Output only the lines below from the one containing "Viewport: 1647px width, 1029px height." to the one containing "Click the Zapisz button", exactly as written, both ends kept.

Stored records
%%
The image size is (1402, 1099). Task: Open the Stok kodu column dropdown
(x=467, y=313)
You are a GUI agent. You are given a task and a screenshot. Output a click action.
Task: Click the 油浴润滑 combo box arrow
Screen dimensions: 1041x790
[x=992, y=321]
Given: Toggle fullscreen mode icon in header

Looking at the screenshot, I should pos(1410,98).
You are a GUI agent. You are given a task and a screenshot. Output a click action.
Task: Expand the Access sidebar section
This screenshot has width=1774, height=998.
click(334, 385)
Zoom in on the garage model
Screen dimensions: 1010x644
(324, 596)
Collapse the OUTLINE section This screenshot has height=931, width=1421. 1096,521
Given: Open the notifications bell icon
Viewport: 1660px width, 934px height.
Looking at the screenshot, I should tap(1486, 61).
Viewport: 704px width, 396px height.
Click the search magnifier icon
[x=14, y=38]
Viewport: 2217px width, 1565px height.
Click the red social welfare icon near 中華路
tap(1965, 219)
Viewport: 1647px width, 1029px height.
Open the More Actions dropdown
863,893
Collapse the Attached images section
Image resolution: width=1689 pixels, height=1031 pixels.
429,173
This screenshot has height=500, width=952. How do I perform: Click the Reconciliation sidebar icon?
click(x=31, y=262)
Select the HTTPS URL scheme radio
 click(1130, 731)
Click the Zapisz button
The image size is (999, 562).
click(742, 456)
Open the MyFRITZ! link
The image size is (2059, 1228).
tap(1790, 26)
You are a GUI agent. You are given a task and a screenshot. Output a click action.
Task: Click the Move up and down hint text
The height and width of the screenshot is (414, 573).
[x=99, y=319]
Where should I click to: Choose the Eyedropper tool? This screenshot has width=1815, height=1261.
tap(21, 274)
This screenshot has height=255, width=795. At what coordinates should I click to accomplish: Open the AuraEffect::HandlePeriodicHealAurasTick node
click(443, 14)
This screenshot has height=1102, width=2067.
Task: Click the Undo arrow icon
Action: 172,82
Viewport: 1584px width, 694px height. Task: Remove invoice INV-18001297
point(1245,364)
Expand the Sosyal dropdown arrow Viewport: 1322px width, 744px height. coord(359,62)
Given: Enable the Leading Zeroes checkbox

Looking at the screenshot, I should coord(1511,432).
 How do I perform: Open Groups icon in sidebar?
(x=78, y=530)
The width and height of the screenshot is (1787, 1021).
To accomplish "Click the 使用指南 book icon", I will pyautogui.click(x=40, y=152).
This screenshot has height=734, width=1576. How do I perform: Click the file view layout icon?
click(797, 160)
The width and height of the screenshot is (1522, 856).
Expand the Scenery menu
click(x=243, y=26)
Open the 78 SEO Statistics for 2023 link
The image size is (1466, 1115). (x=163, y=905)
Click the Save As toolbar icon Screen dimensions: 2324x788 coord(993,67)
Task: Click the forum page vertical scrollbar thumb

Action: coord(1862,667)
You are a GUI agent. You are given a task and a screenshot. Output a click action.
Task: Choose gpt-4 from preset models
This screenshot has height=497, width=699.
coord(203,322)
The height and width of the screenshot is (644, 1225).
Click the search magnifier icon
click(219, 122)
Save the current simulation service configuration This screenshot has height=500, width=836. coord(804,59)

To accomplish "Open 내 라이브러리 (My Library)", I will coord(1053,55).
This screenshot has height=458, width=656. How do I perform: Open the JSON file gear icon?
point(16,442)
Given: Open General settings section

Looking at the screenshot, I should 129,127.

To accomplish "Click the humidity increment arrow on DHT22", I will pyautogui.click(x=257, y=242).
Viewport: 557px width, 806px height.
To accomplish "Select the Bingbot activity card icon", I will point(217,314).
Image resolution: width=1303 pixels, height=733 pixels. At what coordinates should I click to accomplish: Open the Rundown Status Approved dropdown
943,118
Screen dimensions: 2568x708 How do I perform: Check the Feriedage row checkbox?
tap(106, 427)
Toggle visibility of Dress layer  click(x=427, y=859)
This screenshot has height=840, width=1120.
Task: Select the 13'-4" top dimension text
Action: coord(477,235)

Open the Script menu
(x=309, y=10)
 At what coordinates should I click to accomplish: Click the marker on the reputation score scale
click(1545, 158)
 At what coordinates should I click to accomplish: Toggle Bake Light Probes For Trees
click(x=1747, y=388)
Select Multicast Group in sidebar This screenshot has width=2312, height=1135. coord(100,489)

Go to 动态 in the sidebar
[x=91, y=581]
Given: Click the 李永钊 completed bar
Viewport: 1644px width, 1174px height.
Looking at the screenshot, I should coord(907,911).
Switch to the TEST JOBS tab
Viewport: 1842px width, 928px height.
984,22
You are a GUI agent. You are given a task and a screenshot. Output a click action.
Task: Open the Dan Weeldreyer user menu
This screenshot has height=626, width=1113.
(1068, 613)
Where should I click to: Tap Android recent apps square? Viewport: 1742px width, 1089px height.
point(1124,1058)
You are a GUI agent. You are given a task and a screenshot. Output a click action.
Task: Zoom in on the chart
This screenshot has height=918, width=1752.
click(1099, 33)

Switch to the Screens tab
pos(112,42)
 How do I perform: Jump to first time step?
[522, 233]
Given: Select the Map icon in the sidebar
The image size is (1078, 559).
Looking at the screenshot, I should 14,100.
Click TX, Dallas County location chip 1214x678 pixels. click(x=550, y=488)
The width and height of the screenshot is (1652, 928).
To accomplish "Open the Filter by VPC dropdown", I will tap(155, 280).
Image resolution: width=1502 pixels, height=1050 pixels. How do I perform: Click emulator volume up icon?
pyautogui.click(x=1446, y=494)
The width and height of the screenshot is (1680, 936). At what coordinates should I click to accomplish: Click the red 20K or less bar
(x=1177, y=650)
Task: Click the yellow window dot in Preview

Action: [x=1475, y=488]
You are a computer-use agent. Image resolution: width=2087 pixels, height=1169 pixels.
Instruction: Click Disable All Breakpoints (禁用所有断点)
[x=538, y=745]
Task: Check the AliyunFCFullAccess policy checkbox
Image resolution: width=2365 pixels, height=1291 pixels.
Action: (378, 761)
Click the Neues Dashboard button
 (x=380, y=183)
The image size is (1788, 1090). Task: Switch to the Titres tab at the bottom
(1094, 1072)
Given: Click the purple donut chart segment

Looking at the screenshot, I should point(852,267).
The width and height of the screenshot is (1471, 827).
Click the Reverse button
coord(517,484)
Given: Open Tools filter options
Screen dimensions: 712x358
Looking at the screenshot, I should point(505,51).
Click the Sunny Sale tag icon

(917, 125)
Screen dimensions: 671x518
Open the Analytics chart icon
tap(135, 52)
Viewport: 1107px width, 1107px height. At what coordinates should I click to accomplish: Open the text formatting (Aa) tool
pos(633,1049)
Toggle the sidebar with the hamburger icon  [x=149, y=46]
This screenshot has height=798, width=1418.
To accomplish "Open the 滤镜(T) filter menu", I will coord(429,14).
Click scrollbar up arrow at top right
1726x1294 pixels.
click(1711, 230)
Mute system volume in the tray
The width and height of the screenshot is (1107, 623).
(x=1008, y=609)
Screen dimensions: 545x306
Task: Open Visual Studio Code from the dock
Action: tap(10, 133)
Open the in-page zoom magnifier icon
%%
◆ WORKED SOLUTION
Viewport: 1647px width, 1029px height.
Open the More Actions dropdown
863,893
Collapse the Attached images section
Image resolution: width=1689 pixels, height=1031 pixels.
429,173
This screenshot has height=500, width=952. How do I perform: Click the Reconciliation sidebar icon?
click(x=31, y=262)
Select the HTTPS URL scheme radio
 click(1130, 731)
Click the Zapisz button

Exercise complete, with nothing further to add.